5–a–day fruits and vegetables

Eating more fruits and vegetables could make a dramatic difference to your everyday health and to the chances of developing a chronic disease such as heart disease or some cancers.

More detailed information about fruits and vegetables, portions sizes, tips and recipes can be found on the NHS website.

Breakfast Cereals

When you wake up in the morning it's likely that you haven't eaten for up to 12 hours. So the first meal of the day is crucial, because it helps refuel the body and brain with energy and nutrients after a night's sleep. Research studies have shown that people (both adults and children) who eat breakfast are generally more alert and in a better mood than those who skip breakfast. Children are able to work harder and do better at school and adults respond more effectively to the challenges of their day (whether at work or in the home).

Breakfast cereals make the ideal breakfast choice as they are easy to prepare, quick to eat and are a tasty nutritious breakfast. Breakfast cereals are a 'nutrient dense' food, i.e. while supplying only a modest amount of energy (calories) they make a significant contribution to intakes of essential nutrients such as vitamins, minerals and fibre.
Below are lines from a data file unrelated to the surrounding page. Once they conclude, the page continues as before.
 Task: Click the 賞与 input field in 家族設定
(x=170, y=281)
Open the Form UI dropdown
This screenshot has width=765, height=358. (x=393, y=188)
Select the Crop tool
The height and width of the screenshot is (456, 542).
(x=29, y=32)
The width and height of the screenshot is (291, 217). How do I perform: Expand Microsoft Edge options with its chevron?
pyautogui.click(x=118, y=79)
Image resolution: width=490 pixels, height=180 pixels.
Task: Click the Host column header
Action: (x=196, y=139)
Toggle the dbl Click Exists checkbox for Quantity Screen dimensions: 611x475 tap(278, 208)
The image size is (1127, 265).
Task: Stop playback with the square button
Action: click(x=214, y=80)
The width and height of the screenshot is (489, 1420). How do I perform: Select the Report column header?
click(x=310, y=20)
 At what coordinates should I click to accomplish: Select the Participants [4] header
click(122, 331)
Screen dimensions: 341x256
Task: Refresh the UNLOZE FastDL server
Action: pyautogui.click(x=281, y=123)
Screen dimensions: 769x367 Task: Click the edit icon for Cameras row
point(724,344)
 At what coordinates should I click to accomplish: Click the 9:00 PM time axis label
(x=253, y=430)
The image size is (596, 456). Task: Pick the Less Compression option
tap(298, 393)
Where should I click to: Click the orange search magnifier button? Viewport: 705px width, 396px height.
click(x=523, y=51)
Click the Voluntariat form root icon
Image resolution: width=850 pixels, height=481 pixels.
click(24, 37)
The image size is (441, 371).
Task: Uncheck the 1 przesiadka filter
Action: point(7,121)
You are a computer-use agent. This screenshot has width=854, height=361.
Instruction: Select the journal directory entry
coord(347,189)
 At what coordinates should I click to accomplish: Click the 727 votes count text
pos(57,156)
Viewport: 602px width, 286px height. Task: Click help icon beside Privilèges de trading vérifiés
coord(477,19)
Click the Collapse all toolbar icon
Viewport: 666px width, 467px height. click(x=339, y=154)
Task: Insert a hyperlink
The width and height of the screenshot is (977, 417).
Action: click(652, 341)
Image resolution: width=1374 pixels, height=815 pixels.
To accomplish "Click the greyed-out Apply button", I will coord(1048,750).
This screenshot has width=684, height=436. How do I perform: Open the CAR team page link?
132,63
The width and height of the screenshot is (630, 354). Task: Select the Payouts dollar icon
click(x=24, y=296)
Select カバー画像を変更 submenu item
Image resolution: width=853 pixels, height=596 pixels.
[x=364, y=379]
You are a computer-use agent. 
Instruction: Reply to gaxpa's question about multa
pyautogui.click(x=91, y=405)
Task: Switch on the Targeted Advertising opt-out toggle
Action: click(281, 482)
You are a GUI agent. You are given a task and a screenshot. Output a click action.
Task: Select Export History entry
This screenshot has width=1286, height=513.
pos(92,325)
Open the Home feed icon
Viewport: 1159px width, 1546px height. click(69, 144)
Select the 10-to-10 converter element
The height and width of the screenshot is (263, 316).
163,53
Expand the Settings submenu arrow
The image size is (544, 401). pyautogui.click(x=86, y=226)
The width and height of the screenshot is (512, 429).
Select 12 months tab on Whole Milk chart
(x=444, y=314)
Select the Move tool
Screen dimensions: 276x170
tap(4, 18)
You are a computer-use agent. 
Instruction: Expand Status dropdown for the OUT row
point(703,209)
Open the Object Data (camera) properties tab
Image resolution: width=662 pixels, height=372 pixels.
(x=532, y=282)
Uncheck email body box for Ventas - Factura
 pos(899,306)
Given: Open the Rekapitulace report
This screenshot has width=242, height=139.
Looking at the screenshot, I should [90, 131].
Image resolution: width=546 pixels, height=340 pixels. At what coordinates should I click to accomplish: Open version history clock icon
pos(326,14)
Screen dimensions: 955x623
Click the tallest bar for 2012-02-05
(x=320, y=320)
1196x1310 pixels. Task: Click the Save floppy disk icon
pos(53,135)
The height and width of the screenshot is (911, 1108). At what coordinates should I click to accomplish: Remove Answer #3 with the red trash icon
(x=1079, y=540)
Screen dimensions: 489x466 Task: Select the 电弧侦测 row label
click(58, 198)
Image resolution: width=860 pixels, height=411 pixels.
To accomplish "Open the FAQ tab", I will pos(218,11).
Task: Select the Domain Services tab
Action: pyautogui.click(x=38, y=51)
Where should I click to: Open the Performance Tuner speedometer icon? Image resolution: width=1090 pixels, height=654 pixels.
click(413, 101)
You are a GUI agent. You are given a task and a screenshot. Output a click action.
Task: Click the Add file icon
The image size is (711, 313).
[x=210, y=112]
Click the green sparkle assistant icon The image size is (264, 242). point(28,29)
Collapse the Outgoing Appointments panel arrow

For more information on breakfast cereals see www.cerealpartners.co.uk.

Snacking

Many of us feel guilty for snacking, assuming that all snack foods are bad and that these have a negative impact on the healthiness of our diets. However snacking is not a new phenomenon and is a perfectly normal part of the diets of both adults and children. Snacking can in fact have a useful nutritional role, boosting the intakes of a range of essential vitamins and minerals in the diet.

Snack Facts

  • Regular meals and snacks form the foundation for all healthy eating advice.
  • Contrary to popular belief regular snacking does not make you fat – and in fact planned snacking can help to control hunger and assist with weight loss.
  • Scientific research has suggested that regular snacking can help to control blood sugar levels and also levels of fats such as cholesterol in the blood.
  • Studies show that eating a carbohydrate–rich snack during the morning or afternoon boosts the supply of fuel to the brain, improving performance of mentally demanding tasks at work or school.

Nestlé and snacking:

Nestlé make a wide range of different snack foods, from sweets and chocolate to water, savoury snacks and delicious coffees. All of the foods Nestlé produces are labelled clearly so that you can choose snacks that suit your diet and lifestyle.

Whether you choose snacks for an occasional treat, or regularly munch something between meals to keep your energy levels up, there is plenty of choice available. And the Guideline Daily Amounts labelling information makes it easy for you to check which foods are best for you to keep a healthy balance.